Mobile serves the central Gulf Coast as a regional center for medicine, with over 850 physicians and 175 dentists. There are four major medical centers within the city limits.

Mobile Infirmary Medical Center has 704 beds and is the largest not-for-profit hospital in the state. It was founded in 1910. Providence Hospital has 349 beds. It was founded in 1854 by the Daughters of Charity from Emmitsburg, Maryland. The University of South Alabama Medical Center has 346 beds. Its roots go back to 1830 with the old city-owned Mobile City Hospital and associated medical school. A teaching hospital, it has Mobile’s only level I trauma center and regional burn center. Springhill Medical Center, with 252 beds, was founded in 1975. It is Mobile's only for-profit facility.

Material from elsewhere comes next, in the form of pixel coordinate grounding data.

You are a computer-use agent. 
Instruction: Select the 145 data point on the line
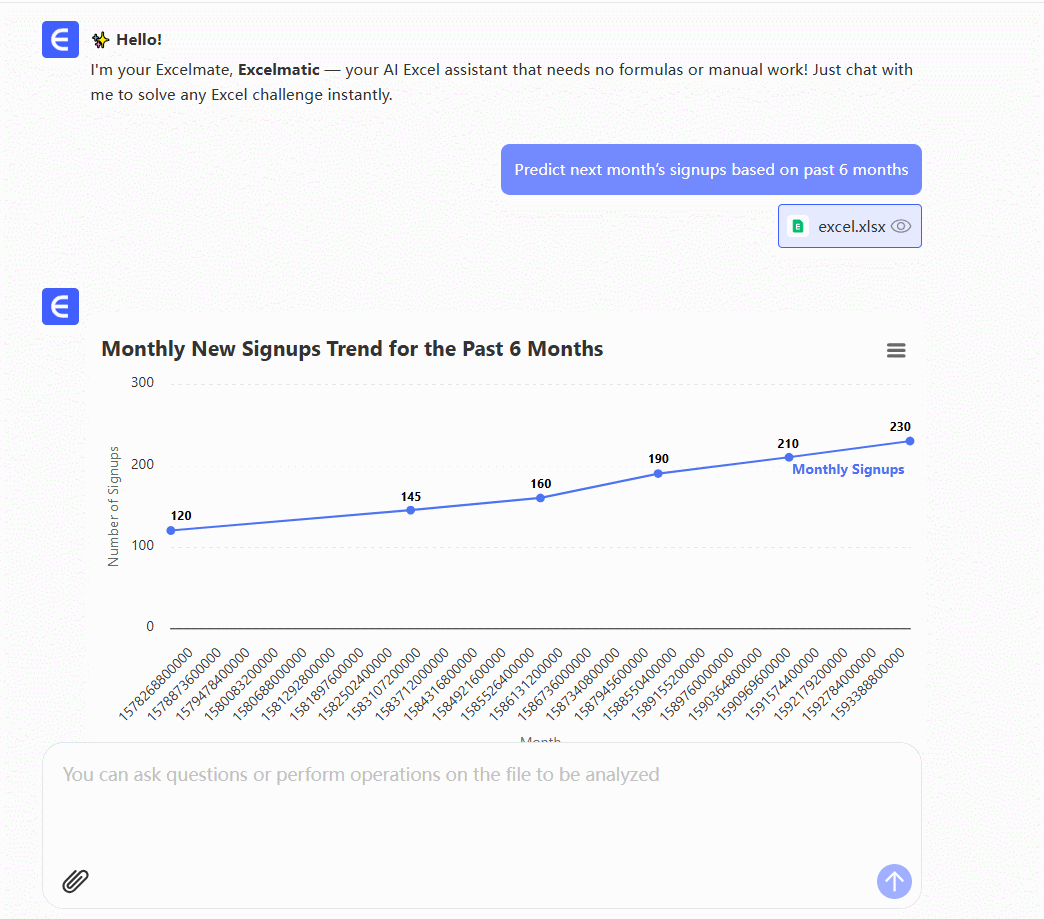click(x=411, y=510)
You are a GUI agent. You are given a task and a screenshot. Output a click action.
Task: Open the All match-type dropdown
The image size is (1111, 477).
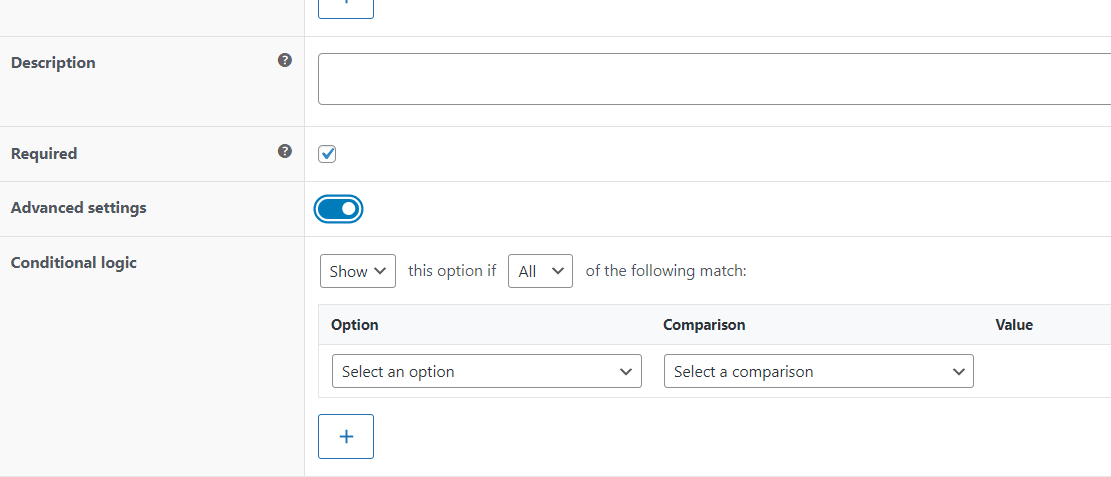[540, 271]
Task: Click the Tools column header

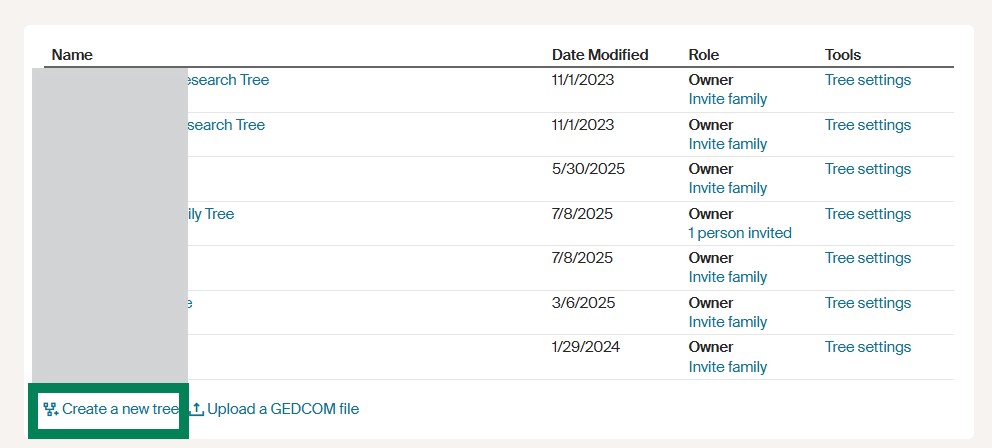Action: (842, 55)
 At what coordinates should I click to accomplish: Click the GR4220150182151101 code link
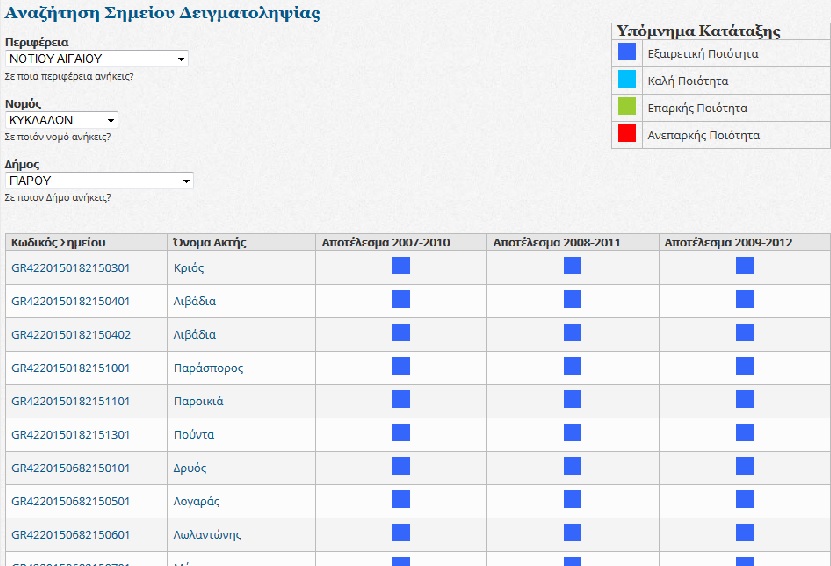(70, 401)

Additionally, the University of South Alabama operates the University of South Alabama Children's and Women's Hospital with 219 beds, dedicated exclusively to the care of women and minors. In 2008, the University of South Alabama opened the USA Mitchell Cancer Center Institute. The center is home to the first academic cancer research center in the Gulf Coast region.

Mobile Infirmary Medical Center operated Infirmary West, formerly Knollwood Hospital, with 100 acute care beds, but closed the facility at the end of October 2012 due to declining revenues.

BayPointe Hospital and Children's Residential Services, with 94-beds, is the only psychiatric hospital in the city. It houses a residential unit for children, an acute unit for children and adolescents, and an age-segregated involuntary hospital unit for adults undergoing evaluation ordered by the Mobile Probate Court.

The city has a broad array of outpatient surgical centers, emergency clinics, home health care services, assisted-living facilities and skilled nursing facilities.